It’s been over a month since I had my eureka moment and started the scary process of actually putting my thoughts down and beginning a journey. I honestly think that’s the scariest thing you can do, and you can only go upwards from there.
So far my game has had a a few major design tweaks and a full redesign that I am currently working on now. I play tested it a few times and thought I loved my idea. But when I started playing it I realised it wasn’t flowing and I was actually only finding one aspect of it enjoyable. So I went back to the drawing board to figure out why this was. Then a week of total blankness where nothing was happening and my brain had definitely melted. Now I think i’ve got it, and I know where I’m going with it, but it’s going to be a hard road ahead. I could find that the same thing happens a few times before I achieve a truly good game. So this brought me to my first major lesson; have patience and don’t lose heart. When I have an idea and start creating something I am so gung-ho about it, and if I don’t meet my own expectations quickly enough I feel impatient and frustrated. In short I start fighting with myself. My original estimate of having something ready in a year or even 18 months was a stretch. I’ve had to reign myself in a bit and think ‘ok, this is going to take a while, it’s going to take a lot of hard work and patience but stick with it’ and I’ve got to give myself a break here and there for not meeting my own self imposed deadlines. I’d rather have something amazing and well thought out than rushed and not ready. Also the more times that passes the more games I’ll play, the more research I’ll do and hopefully the better product I’ll have.
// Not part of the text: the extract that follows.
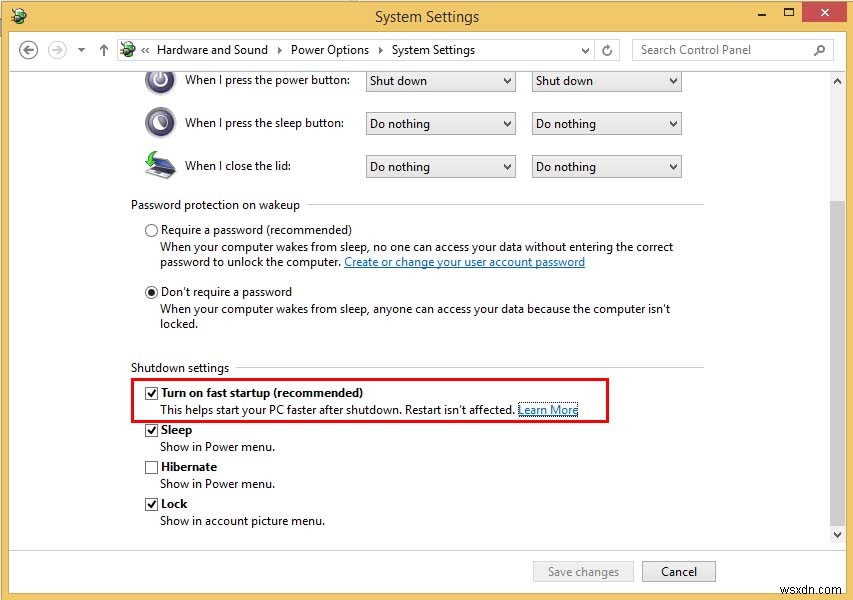
Task: Navigate to Hardware and Sound breadcrumb
Action: click(212, 49)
I can’t wait to start sharing what it’s all about but it’s still so early on so I don’t want to jump the gun, but the theme is based on my other favourite topic; I am a self confessed horror, paranormal and supernatural junkie. I had a few ideas about themes and this is definitely the one I knew most about that somehow fitted in with the mechanics I had in mind. It’s also going to be a card game. Because as you know from reading my blog or seeing my Instagram I am pretty obsessed with cards.
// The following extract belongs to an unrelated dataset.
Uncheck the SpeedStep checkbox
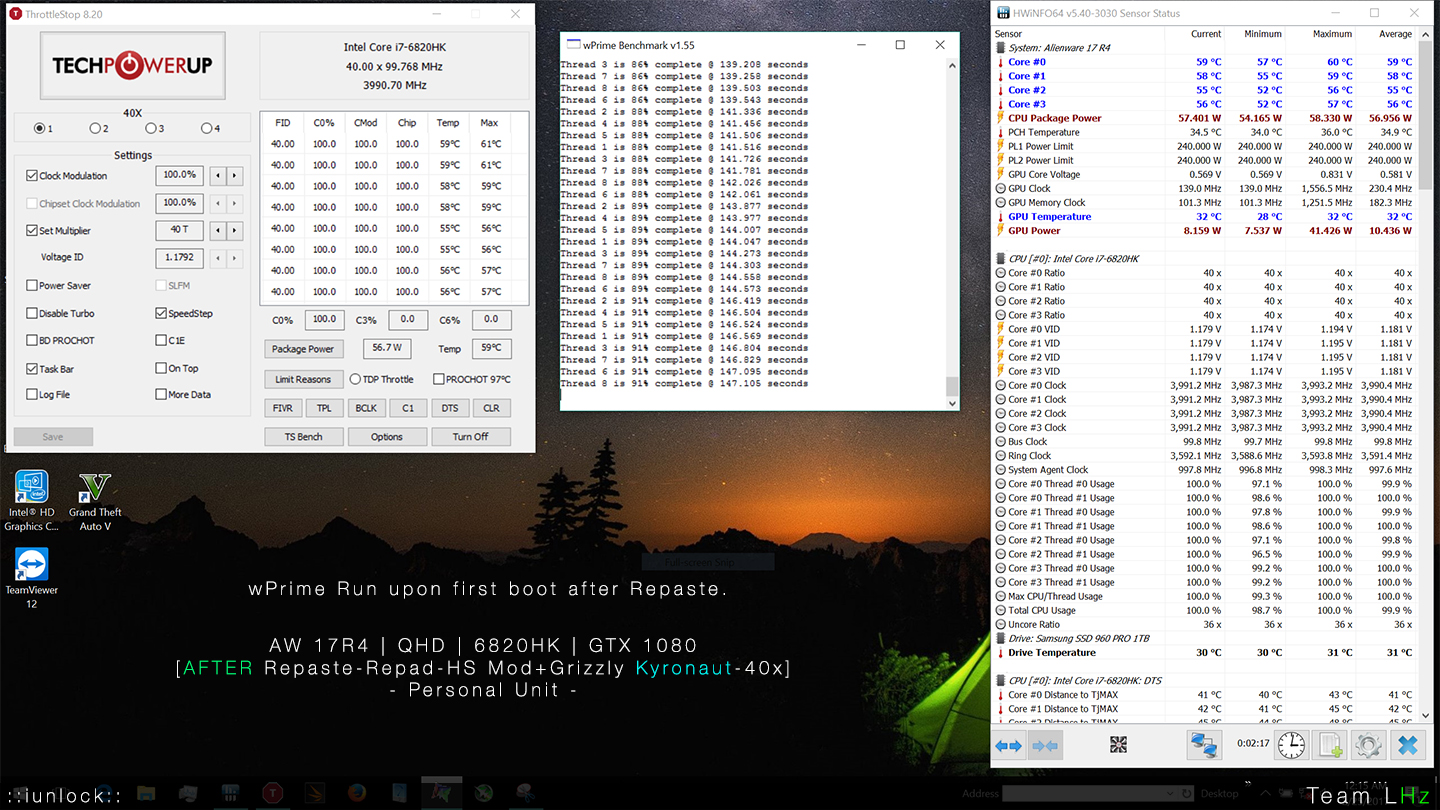Screen dimensions: 1440x810 (161, 313)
Also i’ve had to look on the positive side of things, because I can get quite down on myself. I was worrying that my ‘failures’ in the past (not getting the job I sought after my degree, opening and closing an online shop etc etc) would mean that this might end up being something which fails epically. But I was thinking maybe all those things that have happened in the past have actually paved way for making a success of something now, because all of those things I didn’t succeed at I did learn things from, I did acquire skills I didn’t have before. And hey, i’ve created a life and have a amazing baby who I have been responsible for and nurtured for almost a year, and made it through one of the hardest times i’ve ever had, so that’s pretty damn special. I really need to re-read this when I have a down moment!
So it’s going to be another week and another balancing act of working, looking after my daughter (who is an almost 11 month old bundle of joy and destruction) playing games and designing my own. Who knows where i’ll be by the end of it, but everyday i’m always one step closer to where I was yesterday.